Ce nouveau volume de gaz nécessite-t-il également une nouvelle infrastructure?
Trois corridors hydrogène prioritaires depuis les pays tiers, dont la Méditerranée, ont été identifiés. La Commission estime les besoins d’investissement dans les infrastructures hydrogène à soixante-quinze milliards d’euros pour les électrolyseurs d’ici 2030, vingt-huit à trente-huit milliards d’euros pour les gazoducs intra-UE et six à onze milliards d’euros pour le stockage. Les coûts des terminaux d’importation et des pipelines externes ne sont pas quantifiés.
«L’UE ne sera pas en mesure de produire une part très importante de l’hydrogène vert dont elle aura besoin à moyen et à long terme au niveau national.»
Où seront produites de grandes quantités d’hydrogène vert à l’avenir?

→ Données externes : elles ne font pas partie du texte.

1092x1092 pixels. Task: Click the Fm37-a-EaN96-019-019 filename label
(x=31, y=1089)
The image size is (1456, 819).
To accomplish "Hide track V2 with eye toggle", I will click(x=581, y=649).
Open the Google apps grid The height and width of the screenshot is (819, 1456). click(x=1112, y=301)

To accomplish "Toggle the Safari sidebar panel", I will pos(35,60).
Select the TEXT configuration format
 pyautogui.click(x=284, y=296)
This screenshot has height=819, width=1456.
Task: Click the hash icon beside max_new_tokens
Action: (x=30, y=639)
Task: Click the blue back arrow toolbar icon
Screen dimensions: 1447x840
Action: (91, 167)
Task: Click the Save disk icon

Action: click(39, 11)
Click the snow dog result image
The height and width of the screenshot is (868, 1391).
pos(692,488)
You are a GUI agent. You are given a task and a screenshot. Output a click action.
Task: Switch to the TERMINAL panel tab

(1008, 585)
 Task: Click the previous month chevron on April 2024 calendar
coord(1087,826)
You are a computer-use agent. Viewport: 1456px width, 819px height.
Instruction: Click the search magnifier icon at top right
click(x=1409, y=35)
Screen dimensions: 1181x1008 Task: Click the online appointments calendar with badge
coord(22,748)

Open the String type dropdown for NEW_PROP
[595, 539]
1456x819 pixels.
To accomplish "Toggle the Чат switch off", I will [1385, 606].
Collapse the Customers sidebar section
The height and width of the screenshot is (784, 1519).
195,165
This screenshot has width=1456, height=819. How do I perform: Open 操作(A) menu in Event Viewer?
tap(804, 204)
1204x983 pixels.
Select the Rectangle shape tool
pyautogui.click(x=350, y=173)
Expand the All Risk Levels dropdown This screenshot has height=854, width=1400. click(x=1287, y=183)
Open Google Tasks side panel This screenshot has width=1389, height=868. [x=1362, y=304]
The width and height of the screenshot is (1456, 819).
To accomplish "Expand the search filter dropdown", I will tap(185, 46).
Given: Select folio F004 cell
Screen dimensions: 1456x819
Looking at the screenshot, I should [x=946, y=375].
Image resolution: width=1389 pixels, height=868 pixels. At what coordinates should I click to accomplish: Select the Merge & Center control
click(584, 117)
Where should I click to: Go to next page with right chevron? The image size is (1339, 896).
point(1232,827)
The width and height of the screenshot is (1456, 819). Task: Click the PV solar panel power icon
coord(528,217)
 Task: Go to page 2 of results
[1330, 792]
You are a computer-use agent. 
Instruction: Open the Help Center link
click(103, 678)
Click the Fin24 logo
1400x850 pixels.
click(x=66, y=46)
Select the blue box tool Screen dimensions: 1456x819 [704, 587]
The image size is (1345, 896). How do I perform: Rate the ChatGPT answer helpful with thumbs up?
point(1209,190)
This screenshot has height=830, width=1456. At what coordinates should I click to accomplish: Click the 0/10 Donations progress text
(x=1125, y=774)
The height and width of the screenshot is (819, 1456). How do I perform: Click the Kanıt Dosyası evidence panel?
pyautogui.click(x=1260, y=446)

Il existe un consensus croissant sur le fait que l’UE ne sera pas en mesure de produire une part très importante de l’hydrogène vert dont elle aura besoin à moyen et à long terme au niveau national – tant en termes de capacité physique que de coût. La croissance de l’offre à court terme, jusque 2026 environ, sera cependant principalement produite dans l’UE. On comprend donc de plus en plus que l’UE devra importer la plupart de ses besoins en hydrogène vert à moyen et à long terme. La source la plus logique et la plus compétitive d’hydrogène vert pour l’Europe est via des pipelines depuis l’Afrique du Nord.
Quels sont les itinéraires envisageables pour le transport de l’hydrogène vers les consommateurs? Quels sont les avantages et les inconvénients de ces itinéraires?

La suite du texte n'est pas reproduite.